Rose had generated roars of his own down the stretch at Augusta National, the biggest of all coming at the 18th, when he rolled in a 20-footer for birdie and then looked to the heavens. It finished off a round of 66, and pulled him into a tie with Rory McIlroy at 11 under, and ultimately sent Rose off to prepare for the possibility of a playoff.

He got it when McIlroy missed a putt on the 18th hole some 40 minutes later.

The two headed back to the 18 for a sudden-death showdown. Rose striped a drive down the right side, McIlroy matched him down the middle. Rose knocked his approach to 15 feet, McIlroy stuck to 3 feet. But when Rose slid his birdie putt past, and McIlroy drained his own, he finally had the one leg of the grand slam that had so long eluded him.

And once again, Rose had been denied in a playoff at Augusta National. The former U.S. Open and Olympic champion was part of the last one in the Masters, eight years ago, when he lost to Sergio Garcia on the first sudden-death hole.

“This is a historic moment in golf, isn’t it? Someone who achieves the career grand slam,” Rose said afterward, magnanimous in defeat. “I wanted to be the bad guy today, but still, it’s a momentous occasion for the game of golf.”

Meanwhile, it also was Rose’s second straight second-place finish in a major. He was tied for second after the second round of the British Open last year, and he wound up finishing right there, two shots behind Xander Schauffele at Royal Troon.

“I hit a lot of quality shots under pressure, and I felt like I was getting stronger and stronger as the round was going on,” Rose said. “I felt so good with my game, good with my emotions, and I’m super proud of that. Because you can’t prepare for that. You can’t practice for that.
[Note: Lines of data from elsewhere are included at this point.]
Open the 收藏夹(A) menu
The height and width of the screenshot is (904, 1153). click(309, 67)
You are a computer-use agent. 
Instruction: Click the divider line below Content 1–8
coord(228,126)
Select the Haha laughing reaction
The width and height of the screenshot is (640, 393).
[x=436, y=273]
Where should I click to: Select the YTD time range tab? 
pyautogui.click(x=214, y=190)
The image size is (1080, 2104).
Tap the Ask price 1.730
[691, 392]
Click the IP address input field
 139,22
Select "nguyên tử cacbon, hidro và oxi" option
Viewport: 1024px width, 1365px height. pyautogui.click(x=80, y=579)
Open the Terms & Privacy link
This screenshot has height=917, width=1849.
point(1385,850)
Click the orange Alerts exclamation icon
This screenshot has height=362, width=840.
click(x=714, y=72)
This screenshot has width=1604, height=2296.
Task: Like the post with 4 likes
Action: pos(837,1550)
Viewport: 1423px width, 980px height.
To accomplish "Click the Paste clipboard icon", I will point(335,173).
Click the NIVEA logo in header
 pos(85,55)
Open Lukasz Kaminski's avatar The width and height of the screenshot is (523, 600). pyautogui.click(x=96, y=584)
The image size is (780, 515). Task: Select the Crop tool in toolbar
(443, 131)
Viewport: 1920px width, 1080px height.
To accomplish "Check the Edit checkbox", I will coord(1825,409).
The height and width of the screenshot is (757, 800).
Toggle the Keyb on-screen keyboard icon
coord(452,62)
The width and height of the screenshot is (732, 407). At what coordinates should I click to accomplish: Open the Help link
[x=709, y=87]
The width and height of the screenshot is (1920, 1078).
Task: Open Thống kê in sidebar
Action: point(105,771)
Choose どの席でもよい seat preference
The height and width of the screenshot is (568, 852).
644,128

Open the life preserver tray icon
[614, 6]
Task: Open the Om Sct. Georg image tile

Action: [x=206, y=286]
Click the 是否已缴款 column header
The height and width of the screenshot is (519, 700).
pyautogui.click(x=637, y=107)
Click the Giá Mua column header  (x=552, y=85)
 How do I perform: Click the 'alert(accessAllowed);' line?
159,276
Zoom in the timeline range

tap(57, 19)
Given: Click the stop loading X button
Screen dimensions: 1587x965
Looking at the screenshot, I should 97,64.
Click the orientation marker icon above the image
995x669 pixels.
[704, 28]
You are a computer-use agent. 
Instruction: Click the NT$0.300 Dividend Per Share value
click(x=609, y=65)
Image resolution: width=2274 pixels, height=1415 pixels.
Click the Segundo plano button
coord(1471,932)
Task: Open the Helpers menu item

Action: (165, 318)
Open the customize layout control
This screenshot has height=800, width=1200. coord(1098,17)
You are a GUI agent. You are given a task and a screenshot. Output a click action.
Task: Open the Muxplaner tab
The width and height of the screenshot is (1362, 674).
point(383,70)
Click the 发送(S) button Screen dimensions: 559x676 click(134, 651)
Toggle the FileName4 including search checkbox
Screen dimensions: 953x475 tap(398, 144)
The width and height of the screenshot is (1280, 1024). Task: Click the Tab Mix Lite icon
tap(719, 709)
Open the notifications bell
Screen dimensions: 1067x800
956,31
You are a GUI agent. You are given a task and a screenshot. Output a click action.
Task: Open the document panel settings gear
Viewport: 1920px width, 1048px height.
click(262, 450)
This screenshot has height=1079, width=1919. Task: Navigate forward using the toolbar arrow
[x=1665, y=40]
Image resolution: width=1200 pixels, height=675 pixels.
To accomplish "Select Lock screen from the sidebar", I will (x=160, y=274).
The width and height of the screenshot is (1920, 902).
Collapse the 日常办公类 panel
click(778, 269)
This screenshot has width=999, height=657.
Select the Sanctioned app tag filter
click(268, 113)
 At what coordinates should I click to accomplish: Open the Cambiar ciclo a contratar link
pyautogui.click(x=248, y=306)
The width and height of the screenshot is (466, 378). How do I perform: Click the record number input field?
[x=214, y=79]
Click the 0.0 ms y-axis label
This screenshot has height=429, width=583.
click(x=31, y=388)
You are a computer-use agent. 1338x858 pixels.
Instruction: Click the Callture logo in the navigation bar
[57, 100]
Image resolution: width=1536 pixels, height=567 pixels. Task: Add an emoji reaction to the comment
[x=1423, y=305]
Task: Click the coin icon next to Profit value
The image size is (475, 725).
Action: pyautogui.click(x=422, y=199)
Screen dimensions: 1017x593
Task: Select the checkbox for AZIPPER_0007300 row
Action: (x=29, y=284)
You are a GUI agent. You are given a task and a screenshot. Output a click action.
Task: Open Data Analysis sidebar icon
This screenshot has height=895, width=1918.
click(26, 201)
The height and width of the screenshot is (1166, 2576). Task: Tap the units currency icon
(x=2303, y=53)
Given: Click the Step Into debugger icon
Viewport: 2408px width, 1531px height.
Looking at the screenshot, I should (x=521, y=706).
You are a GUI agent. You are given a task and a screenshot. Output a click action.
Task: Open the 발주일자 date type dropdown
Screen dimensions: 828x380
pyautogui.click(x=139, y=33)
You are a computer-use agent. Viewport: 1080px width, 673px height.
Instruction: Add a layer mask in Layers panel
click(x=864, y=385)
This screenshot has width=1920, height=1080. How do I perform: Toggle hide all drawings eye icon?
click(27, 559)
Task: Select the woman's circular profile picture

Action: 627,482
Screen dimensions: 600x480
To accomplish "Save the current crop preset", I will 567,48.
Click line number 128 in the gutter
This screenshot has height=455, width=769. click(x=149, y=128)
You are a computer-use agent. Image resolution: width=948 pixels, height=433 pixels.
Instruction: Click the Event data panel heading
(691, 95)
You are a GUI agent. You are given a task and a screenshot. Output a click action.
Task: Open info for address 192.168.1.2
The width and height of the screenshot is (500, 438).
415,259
That’s when you learn about yourself, and I’m still learning about myself.”

The fact that the 44-year-old Rose was even in contention Sunday was a testament to his stubborn refusal to quit.

He held the first-round lead after a superlative 65 on Thursday, and again after his second-round 71. But when Rose shot 75 on Saturday, and McIlroy and Bryson DeChambeau made big charges, he came into Sunday as an afterthought.

As the sunlight faded over the Georgia pines, Rose and McIlroy — close friends and Ryder Cup teammates — returned to the 18th tee.

Only one of them was able to make the putt that mattered. “Unfortunately, the playoff, they always end so quickly,” Rose said. “I’m not sure I could have done much more today.”